Photo by Theresa Barker.

My takeaway was this: it’s completely okay to like a poem just because you like it. It’s also completely okay NOT to like a poem if you do not. This was a huge demonstration that understanding or preference for a particular poem is not a reflection of one’s intelligence or how smart one is. It is just that – understanding or preference of a poem because of what the poem is to YOU, and what it evokes or suggests or reminds you of when you read it.

This is not to say we shouldn’t try to understand poems that are hard at first try. I’m not suggesting all poems should be “easy.” What I want to express is, like art, it’s perfectly okay to enjoy a poem you like, and it’s okay to pass on poems that don’t appeal to you. What I look for in a poem, even if I don’t enjoy it very much, is a sequence of words, or a phrase, that I have never seen before, or that strikes me as unusual, or that makes me think of something else creative.

I really liked a poem from a recent New Yorker, Brenda Shaughnessey’s “Gift Planet.” I like the start of it:

My six-year-old said, “I don’t know time.” She already knows it’s unknowable. Let it be always a stranger she walks wide around.

Gosh, can you imagine that? Time is “unknowable.” Let time be a stranger that her daughter gives a wide berth to, something not allowed to dominate, to dictate, to determine the course of your life. Fun!
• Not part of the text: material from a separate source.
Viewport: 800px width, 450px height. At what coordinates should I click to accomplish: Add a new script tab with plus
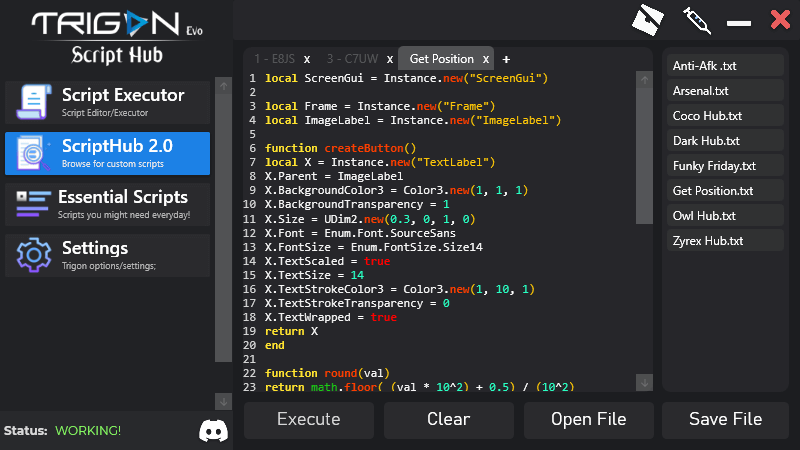506,59
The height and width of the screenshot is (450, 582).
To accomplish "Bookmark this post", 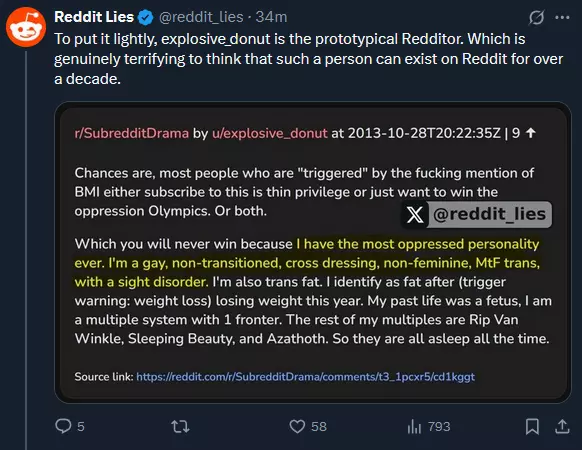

Why do I love poets? Last week at my writing conference I had the chance to hear recent work from two poet-colleagues and friends who are poets. And once again I felt drawn to, and transported, by the loveliness of their work. Not that their poems were all about flowers or gardens or the sunrise, not at all. But their language, their phrasing, their word choices really spoke to me, and when I heard them read their work I felt uplifted. I know that’s an overused word. I felt touched and connected and better than before I heard their work.

As you know, I like to start my daily routine writing exercise with a line from a Poem of the Day, and I have a very short piece I wrote using the first lines of a Robert Frost poem, “Fragmentary Blue” (what a great title, huh?). The opening of Frost’s poem goes,

Why make so much of fragmentary blue
In here and there a bird, or butterfly,
Or flower, or wearing-stone, or open eye,

I wrote this piece, “Blink,” in recollection of my recent visit to Phoenix, Arizona, and on the heels of a lovely visit with poet-colleague and blogger-friend Luanne Castle.


Her eyes a fragmentary blue. She blinked, blinked, blinked again and the hills turned to valleys, the valleys to rivers, the rivers to lake beds. She blinked, blinked, blinked again and the stars fell to earth, the hills behind the mountains became the beyond. She blinked, blinked, blinked again and you could see eternity in the bowl of the desert, blue band along the rim of mountains, pink above, just as the sun rises over the turning earth, to the east, east, east, and every hopeful, ever the optimist, ever the punching declaiming sun to rule and to rune the desert earth. Petroglyphs sing the messages of the old ones. Here, here, here, the eyes blink and the earth sinks and the sun is evermore.